Tuesday, May 27, 2014

The Cinema File #354: "The Quiet Ones" Review


Hey, you know how when you think about Hammer movies, just casually as you do, you almost always think of the ones with Dracula or Dr. Frankenstein in them? Turns out, that's because the ones without them usually suck balls. Okay, I apologize to the four old school British horror fans out there somehow eclectic enough to love Hammer and immature enough to be touchy about it, but my God did they sometimes take moody and atmospheric to mean drop dead boring sometimes. Recently, Hammer has gotten back into the horror business, trying to revitalize a more, let's say classic style, for a modern generation, under the assumption that all it takes to make their slow moving Masterpiece Theater approach to horror relevant today is shoving in hip young actors like Daniel Radcliffe, or as in their latest effort The Quiet Ones, throwing found footage and exorcism movie cliches into whatever you call a blender in the UK (I'm guessing a Gentleman's Gentleman). It does not go well.

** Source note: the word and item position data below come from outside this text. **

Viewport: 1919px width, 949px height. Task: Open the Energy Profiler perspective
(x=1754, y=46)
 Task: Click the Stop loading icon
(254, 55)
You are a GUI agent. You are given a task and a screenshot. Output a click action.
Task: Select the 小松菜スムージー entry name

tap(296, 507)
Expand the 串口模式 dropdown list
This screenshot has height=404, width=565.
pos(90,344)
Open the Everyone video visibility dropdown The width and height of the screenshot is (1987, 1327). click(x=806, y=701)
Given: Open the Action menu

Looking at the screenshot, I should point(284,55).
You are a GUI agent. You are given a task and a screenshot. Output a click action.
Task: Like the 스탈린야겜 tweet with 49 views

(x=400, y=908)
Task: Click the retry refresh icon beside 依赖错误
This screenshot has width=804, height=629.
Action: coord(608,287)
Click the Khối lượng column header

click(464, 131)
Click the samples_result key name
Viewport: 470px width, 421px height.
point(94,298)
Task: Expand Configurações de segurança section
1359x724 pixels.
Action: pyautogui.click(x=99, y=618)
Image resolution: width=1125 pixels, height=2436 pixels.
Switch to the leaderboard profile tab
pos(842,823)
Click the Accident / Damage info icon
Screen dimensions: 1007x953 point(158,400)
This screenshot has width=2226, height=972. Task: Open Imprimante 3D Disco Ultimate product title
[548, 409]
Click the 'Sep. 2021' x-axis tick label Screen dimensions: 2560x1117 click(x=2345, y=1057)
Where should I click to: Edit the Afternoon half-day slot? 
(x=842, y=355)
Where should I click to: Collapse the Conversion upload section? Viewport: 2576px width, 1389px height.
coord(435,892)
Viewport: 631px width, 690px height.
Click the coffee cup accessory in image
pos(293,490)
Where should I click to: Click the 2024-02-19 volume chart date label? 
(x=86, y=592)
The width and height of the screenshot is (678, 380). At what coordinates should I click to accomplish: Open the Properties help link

The Quiet Ones follows a team of 70's era British college students and their eccentric new agey professor on a quest to bring fringe science into the mainstream and prove that the supposed demonic possession of a troubled young woman is in fact a form of negative energy poisoning that they can identify and cure. "Save one person, save the world." says the professor, and because he's played by Jarred Harris with the same conviction and gravitas he brings to every performance, it may take you a bit longer than usually to realize that nothing he says about anything makes any sense whatsoever. The film jumps right into its central set up of a morally ambiguous experiment grappling with supernatural forces beyond understanding, but even though everything is basically established within the first ten minutes, it took me half the movie before I could figure out what the characters in the situation even thought they were trying to do, and then I realized they were trying to make British Carrie vomit up her telekinesis into a baby doll, and I cursed myself for even bothering.

And when she does it, it kinda looks like poop (or as the Brits call it, Dumbledore)

The metaphysics are muddled to say the least, but at the end of the day, I wonder if that's even supposed to matter in an extended mood piece like this. I guess there is always a contingent of people for any remotely high concept movie who need some expository dialogue even if it is completely bonkers and adds nothing to the story, if only to establish that someone knows what's going on, even if its no one in the audience. Still, the larger premise is at least somewhat interesting, though poorly executed. The main characters are ostensibly scientists, but consider themselves true believers, scoffed at by the stuffy traditionalists in academia for accepting the existence of paranormal forces, and yet it is their own inability to look beyond their definitions and acknowledge the possibility of more ancient explanations, magic and demons, that dooms them. Sure, psychic phenomena is real, but it isn't the Devil. That is, until its really bad CGI head starts jumping out of people and flying at the screen.


Oh, but don't let me confuse you into thinking that this movie is in any way exciting. Those few moments that in another, more well paced exercise might be called shocks are surprising and memorable only as a contrast to just how plodding and mind numbingly dull the rest of the movie is. There are jump scares littered throughout the film, virtually all of which fizzle before accomplishing their intended effect, as if the impatience of modern day horror cinema wanting instant gratification is chafing against the old school mentality trying to slowly build an atmosphere of dread, so that neither comes about properly. Add to that, the found footage gimmick is even more half hearted and ill-applied than it usually is in a thousand other marginally better examples, slipping in and out of a slightly different border scheme to let us know that now is the time for the creaky door or gust of eerie wind, because you're in the middle of the action now. Yeah, right; If only that sort of immersion were possible.


A couple of other film geeks and I currently have a sort of movie centric draft game going for 2014, where we picked five movies due out in the Spring and Summer seasons trying to net the most total profit, subtracting budget and excluding foreign box office. My strategy this year was to eschew the high risk, high reward big budget action stuff in favor of low budget horror, hoping that the next Conjuring or Insidious was just around the corner. Sight unseen, The Quiet Ones was second on my list after Oculus, and after seeing both, I fully understand why one proved so much more fruitful to my league than the other. While Oculus was refreshing, fun, and reinvented classic movie tropes to tell its story, The Quiet Ones seems to be trying to skate by on some vague nostalgia for an era of horror cinema that was seldom good even at the time, and only seems to be now because only the best examples of it have survived the test of time. Had it been made in the age that its style is trying to capture, it would have been cast to the dustbin of history, destined for those parts of Netflix streaming that few dare to dwell. So let's go ahead and just do that now, shall we?